SaySelf: Teaching LLMs to Express Confidence with Self-Reflective Rationales

TL;DR

SaySelf addresses the reliability gap in LLM outputs by teaching models to emit fine-grained confidence estimates and self-reflective rationales. It introduces a model-specific supervised fine-tuning dataset built from multiple sampled reasoning chains, followed by reinforcement learning with a task-supervision reward to calibrate confidence at the instance level. The approach achieves improved confidence calibration (lower ECE, higher AUROC) while preserving task performance across diverse knowledge-intensive tasks, and provides interpretable rationales that reveal uncertainty sources. These contributions advance trustworthy LLM deployment in real-world knowledge tasks and support safer human-AI interaction.

Abstract

Large language models (LLMs) often generate inaccurate or fabricated information and generally fail to indicate their confidence, which limits their broader applications. Previous work elicits confidence from LLMs by direct or self-consistency prompting, or constructing specific datasets for supervised finetuning. The prompting-based approaches have inferior performance, and the training-based approaches are limited to binary or inaccurate group-level confidence estimates. In this work, we present the advanced SaySelf, a training framework that teaches LLMs to express more accurate fine-grained confidence estimates. In addition, beyond the confidence scores, SaySelf initiates the process of directing LLMs to produce self-reflective rationales that clearly identify gaps in their parametric knowledge and explain their uncertainty. This is achieved by using an LLM to automatically summarize the uncertainties in specific knowledge via natural language. The summarization is based on the analysis of the inconsistency in multiple sampled reasoning chains, and the resulting data is utilized for supervised fine-tuning. Moreover, we utilize reinforcement learning with a meticulously crafted reward function to calibrate the confidence estimates, motivating LLMs to deliver accurate, high-confidence predictions and to penalize overconfidence in erroneous outputs. Experimental results in both in-distribution and out-of-distribution datasets demonstrate the effectiveness of SaySelf in reducing the confidence calibration error and maintaining the task performance. We show that the generated self-reflective rationales are reasonable and can further contribute to the calibration. The code is made public at https://github.com/xu1868/SaySelf.

• **EXCERPTED RECORDS**:
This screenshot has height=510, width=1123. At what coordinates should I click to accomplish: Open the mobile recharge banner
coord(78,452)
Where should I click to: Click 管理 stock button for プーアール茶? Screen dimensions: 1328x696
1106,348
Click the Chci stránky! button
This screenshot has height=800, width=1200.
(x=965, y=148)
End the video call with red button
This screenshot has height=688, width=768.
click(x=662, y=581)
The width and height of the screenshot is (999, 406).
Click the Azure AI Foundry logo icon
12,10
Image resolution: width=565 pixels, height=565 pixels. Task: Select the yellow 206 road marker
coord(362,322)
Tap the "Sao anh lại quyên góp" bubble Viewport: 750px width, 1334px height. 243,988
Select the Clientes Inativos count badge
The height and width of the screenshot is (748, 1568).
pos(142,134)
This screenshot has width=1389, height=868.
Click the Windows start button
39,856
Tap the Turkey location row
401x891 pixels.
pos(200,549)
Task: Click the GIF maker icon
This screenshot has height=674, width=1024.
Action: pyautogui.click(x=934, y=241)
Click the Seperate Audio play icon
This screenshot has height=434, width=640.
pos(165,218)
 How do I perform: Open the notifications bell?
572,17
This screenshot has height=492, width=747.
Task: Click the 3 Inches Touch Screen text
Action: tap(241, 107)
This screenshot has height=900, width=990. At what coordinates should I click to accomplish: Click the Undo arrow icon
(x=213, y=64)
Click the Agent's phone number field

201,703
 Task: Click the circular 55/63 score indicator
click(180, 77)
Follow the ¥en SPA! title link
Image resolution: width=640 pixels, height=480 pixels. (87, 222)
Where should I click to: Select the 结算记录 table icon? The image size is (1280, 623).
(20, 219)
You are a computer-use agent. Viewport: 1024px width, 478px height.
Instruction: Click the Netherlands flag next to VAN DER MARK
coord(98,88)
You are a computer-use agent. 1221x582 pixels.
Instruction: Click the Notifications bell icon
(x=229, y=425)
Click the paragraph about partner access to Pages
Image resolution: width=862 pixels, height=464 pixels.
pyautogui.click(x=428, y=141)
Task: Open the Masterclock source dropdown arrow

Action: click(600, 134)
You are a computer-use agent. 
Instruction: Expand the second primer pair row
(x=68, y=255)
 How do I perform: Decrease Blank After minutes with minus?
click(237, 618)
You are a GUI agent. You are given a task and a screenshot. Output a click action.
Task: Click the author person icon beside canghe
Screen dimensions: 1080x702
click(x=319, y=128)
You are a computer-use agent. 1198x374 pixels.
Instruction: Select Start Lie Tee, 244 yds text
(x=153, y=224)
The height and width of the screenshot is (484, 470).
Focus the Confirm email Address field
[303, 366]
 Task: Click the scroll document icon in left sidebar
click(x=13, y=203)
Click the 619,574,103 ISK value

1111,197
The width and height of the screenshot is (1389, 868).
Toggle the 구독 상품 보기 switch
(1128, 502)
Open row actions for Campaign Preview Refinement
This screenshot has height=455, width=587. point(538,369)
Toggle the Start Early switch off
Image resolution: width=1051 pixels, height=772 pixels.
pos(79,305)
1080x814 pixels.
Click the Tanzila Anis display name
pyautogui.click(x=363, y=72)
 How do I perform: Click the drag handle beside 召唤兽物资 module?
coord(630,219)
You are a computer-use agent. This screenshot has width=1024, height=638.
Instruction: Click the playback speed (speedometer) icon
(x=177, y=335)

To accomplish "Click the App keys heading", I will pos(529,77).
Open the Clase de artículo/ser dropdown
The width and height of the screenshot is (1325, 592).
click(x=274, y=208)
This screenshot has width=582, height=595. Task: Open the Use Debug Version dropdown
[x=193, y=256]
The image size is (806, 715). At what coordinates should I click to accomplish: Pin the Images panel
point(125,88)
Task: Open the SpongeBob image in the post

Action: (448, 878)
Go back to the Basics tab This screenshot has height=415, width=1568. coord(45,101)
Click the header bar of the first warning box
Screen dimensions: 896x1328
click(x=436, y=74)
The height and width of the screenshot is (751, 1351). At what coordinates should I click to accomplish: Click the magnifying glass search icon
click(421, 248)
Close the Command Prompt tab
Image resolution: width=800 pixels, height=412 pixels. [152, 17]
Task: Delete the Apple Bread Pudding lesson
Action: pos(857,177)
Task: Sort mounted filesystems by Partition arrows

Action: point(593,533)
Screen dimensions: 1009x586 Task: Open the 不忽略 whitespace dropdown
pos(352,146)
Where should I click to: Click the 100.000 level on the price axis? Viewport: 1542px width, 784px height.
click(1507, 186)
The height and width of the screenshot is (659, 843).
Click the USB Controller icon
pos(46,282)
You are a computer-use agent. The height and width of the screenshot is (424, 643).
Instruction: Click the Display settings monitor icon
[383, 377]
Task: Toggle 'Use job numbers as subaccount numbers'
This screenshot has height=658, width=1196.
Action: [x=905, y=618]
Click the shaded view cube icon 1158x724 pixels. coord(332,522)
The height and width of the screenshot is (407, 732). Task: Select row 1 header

• **EXERCISE OBJECTIVE**:
Reproduce the SaySelf page excerpt above in full, word for word, from its title through the closing link.

• **FINISHED EXERCISE**:
SaySelf: Teaching LLMs to Express Confidence with Self-Reflective Rationales

TL;DR

SaySelf addresses the reliability gap in LLM outputs by teaching models to emit fine-grained confidence estimates and self-reflective rationales. It introduces a model-specific supervised fine-tuning dataset built from multiple sampled reasoning chains, followed by reinforcement learning with a task-supervision reward to calibrate confidence at the instance level. The approach achieves improved confidence calibration (lower ECE, higher AUROC) while preserving task performance across diverse knowledge-intensive tasks, and provides interpretable rationales that reveal uncertainty sources. These contributions advance trustworthy LLM deployment in real-world knowledge tasks and support safer human-AI interaction.

Abstract

Large language models (LLMs) often generate inaccurate or fabricated information and generally fail to indicate their confidence, which limits their broader applications. Previous work elicits confidence from LLMs by direct or self-consistency prompting, or constructing specific datasets for supervised finetuning. The prompting-based approaches have inferior performance, and the training-based approaches are limited to binary or inaccurate group-level confidence estimates. In this work, we present the advanced SaySelf, a training framework that teaches LLMs to express more accurate fine-grained confidence estimates. In addition, beyond the confidence scores, SaySelf initiates the process of directing LLMs to produce self-reflective rationales that clearly identify gaps in their parametric knowledge and explain their uncertainty. This is achieved by using an LLM to automatically summarize the uncertainties in specific knowledge via natural language. The summarization is based on the analysis of the inconsistency in multiple sampled reasoning chains, and the resulting data is utilized for supervised fine-tuning. Moreover, we utilize reinforcement learning with a meticulously crafted reward function to calibrate the confidence estimates, motivating LLMs to deliver accurate, high-confidence predictions and to penalize overconfidence in erroneous outputs. Experimental results in both in-distribution and out-of-distribution datasets demonstrate the effectiveness of SaySelf in reducing the confidence calibration error and maintaining the task performance. We show that the generated self-reflective rationales are reasonable and can further contribute to the calibration. The code is made public at https://github.com/xu1868/SaySelf.